- _EXERCISE GOAL_:
Each record below is to be reproduced without any change.

Extracted records
┌──

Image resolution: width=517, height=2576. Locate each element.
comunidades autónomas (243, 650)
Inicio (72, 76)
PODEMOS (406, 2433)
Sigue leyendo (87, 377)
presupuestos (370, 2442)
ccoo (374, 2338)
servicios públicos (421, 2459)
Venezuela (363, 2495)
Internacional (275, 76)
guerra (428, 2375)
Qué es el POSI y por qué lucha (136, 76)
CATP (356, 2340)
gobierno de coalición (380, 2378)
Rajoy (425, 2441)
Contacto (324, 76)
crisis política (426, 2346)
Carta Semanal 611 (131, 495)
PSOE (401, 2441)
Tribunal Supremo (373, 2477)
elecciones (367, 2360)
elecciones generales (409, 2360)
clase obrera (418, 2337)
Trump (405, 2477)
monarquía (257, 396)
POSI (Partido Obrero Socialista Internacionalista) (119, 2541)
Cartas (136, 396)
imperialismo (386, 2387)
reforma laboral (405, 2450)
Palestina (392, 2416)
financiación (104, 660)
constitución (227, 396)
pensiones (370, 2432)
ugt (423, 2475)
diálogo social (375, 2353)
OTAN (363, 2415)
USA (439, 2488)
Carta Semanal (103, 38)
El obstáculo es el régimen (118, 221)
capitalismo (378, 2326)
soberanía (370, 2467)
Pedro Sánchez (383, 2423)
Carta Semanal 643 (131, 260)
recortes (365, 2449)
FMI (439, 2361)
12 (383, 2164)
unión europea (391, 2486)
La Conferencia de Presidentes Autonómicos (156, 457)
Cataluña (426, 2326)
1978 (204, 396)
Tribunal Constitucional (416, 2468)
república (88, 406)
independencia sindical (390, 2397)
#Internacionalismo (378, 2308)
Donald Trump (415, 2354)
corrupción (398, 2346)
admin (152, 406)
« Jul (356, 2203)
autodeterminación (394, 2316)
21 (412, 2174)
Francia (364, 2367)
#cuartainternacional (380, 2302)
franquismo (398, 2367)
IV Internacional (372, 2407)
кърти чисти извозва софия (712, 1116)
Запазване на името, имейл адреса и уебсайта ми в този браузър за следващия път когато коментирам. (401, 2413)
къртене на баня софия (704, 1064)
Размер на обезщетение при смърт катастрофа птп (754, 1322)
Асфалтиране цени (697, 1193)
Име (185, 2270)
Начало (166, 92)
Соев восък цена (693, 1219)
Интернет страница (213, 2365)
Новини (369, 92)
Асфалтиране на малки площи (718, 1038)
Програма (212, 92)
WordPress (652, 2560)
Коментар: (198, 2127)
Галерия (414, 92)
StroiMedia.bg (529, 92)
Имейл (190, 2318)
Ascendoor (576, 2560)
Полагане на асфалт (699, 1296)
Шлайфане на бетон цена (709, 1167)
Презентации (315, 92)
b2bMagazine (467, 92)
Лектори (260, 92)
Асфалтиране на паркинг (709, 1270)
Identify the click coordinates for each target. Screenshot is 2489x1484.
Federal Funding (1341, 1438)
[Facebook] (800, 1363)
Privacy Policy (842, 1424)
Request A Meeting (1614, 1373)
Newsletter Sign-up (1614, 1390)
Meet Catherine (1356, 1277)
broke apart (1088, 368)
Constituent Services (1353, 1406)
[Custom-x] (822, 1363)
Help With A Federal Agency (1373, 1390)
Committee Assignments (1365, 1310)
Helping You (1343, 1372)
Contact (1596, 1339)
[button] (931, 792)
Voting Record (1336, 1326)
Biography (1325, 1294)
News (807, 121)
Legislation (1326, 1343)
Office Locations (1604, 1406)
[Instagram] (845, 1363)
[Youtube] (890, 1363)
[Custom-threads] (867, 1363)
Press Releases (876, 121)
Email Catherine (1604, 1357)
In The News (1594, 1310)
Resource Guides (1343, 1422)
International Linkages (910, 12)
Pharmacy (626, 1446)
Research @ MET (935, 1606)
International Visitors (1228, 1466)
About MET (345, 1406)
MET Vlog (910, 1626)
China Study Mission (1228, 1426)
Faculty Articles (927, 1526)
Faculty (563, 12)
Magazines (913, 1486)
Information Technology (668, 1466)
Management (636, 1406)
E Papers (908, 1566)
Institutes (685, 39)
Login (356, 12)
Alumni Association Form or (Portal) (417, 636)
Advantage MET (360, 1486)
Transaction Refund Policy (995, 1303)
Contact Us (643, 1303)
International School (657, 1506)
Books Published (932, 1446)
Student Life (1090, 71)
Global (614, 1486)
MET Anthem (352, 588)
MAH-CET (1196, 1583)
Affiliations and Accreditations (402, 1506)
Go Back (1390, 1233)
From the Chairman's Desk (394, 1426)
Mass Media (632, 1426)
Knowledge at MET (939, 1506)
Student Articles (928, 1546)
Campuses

└──

- _RESPONSE AREA_:
Image resolution: width=517, height=2576. Locate each element.
comunidades autónomas (243, 650)
Inicio (72, 76)
PODEMOS (406, 2433)
Sigue leyendo (87, 377)
presupuestos (370, 2442)
ccoo (374, 2338)
servicios públicos (421, 2459)
Venezuela (363, 2495)
Internacional (275, 76)
guerra (428, 2375)
Qué es el POSI y por qué lucha (136, 76)
CATP (356, 2340)
gobierno de coalición (380, 2378)
Rajoy (425, 2441)
Contacto (324, 76)
crisis política (426, 2346)
Carta Semanal 611 (131, 495)
PSOE (401, 2441)
Tribunal Supremo (373, 2477)
elecciones (367, 2360)
elecciones generales (409, 2360)
clase obrera (418, 2337)
Trump (405, 2477)
monarquía (257, 396)
POSI (Partido Obrero Socialista Internacionalista) (119, 2541)
Cartas (136, 396)
imperialismo (386, 2387)
reforma laboral (405, 2450)
Palestina (392, 2416)
financiación (104, 660)
constitución (227, 396)
pensiones (370, 2432)
ugt (423, 2475)
diálogo social (375, 2353)
OTAN (363, 2415)
USA (439, 2488)
Carta Semanal (103, 38)
El obstáculo es el régimen (118, 221)
capitalismo (378, 2326)
soberanía (370, 2467)
Pedro Sánchez (383, 2423)
Carta Semanal 643 (131, 260)
recortes (365, 2449)
FMI (439, 2361)
12 (383, 2164)
unión europea (391, 2486)
La Conferencia de Presidentes Autonómicos (156, 457)
Cataluña (426, 2326)
1978 (204, 396)
Tribunal Constitucional (416, 2468)
república (88, 406)
independencia sindical (390, 2397)
#Internacionalismo (378, 2308)
Donald Trump (415, 2354)
corrupción (398, 2346)
admin (152, 406)
« Jul (356, 2203)
autodeterminación (394, 2316)
21 (412, 2174)
Francia (364, 2367)
#cuartainternacional (380, 2302)
franquismo (398, 2367)
IV Internacional (372, 2407)
кърти чисти извозва софия (712, 1116)
Запазване на името, имейл адреса и уебсайта ми в този браузър за следващия път когато коментирам. (401, 2413)
къртене на баня софия (704, 1064)
Размер на обезщетение при смърт катастрофа птп (754, 1322)
Асфалтиране цени (697, 1193)
Име (185, 2270)
Начало (166, 92)
Соев восък цена (693, 1219)
Интернет страница (213, 2365)
Новини (369, 92)
Асфалтиране на малки площи (718, 1038)
Програма (212, 92)
WordPress (652, 2560)
Коментар: (198, 2127)
Галерия (414, 92)
StroiMedia.bg (529, 92)
Имейл (190, 2318)
Ascendoor (576, 2560)
Полагане на асфалт (699, 1296)
Шлайфане на бетон цена (709, 1167)
Презентации (315, 92)
b2bMagazine (467, 92)
Лектори (260, 92)
Асфалтиране на паркинг (709, 1270)
Identify the click coordinates for each target. Screenshot is 2489x1484.
Federal Funding (1341, 1438)
[Facebook] (800, 1363)
Privacy Policy (842, 1424)
Request A Meeting (1614, 1373)
Newsletter Sign-up (1614, 1390)
Meet Catherine (1356, 1277)
broke apart (1088, 368)
Constituent Services (1353, 1406)
[Custom-x] (822, 1363)
Help With A Federal Agency (1373, 1390)
Committee Assignments (1365, 1310)
Helping You (1343, 1372)
Contact (1596, 1339)
[button] (931, 792)
Voting Record (1336, 1326)
Biography (1325, 1294)
News (807, 121)
Legislation (1326, 1343)
Office Locations (1604, 1406)
[Instagram] (845, 1363)
[Youtube] (890, 1363)
[Custom-threads] (867, 1363)
Press Releases (876, 121)
Email Catherine (1604, 1357)
In The News (1594, 1310)
Resource Guides (1343, 1422)
International Linkages (910, 12)
Pharmacy (626, 1446)
Research @ MET (935, 1606)
International Visitors (1228, 1466)
About MET (345, 1406)
MET Vlog (910, 1626)
China Study Mission (1228, 1426)
Faculty Articles (927, 1526)
Faculty (563, 12)
Magazines (913, 1486)
Information Technology (668, 1466)
Management (636, 1406)
E Papers (908, 1566)
Institutes (685, 39)
Login (356, 12)
Alumni Association Form or (Portal) (417, 636)
Advantage MET (360, 1486)
Transaction Refund Policy (995, 1303)
Contact Us (643, 1303)
International School (657, 1506)
Books Published (932, 1446)
Student Life (1090, 71)
Global (614, 1486)
MET Anthem (352, 588)
MAH-CET (1196, 1583)
Affiliations and Accreditations (402, 1506)
Go Back (1390, 1233)
From the Chairman's Desk (394, 1426)
Mass Media (632, 1426)
Knowledge at MET (939, 1506)
Student Articles (928, 1546)
Campuses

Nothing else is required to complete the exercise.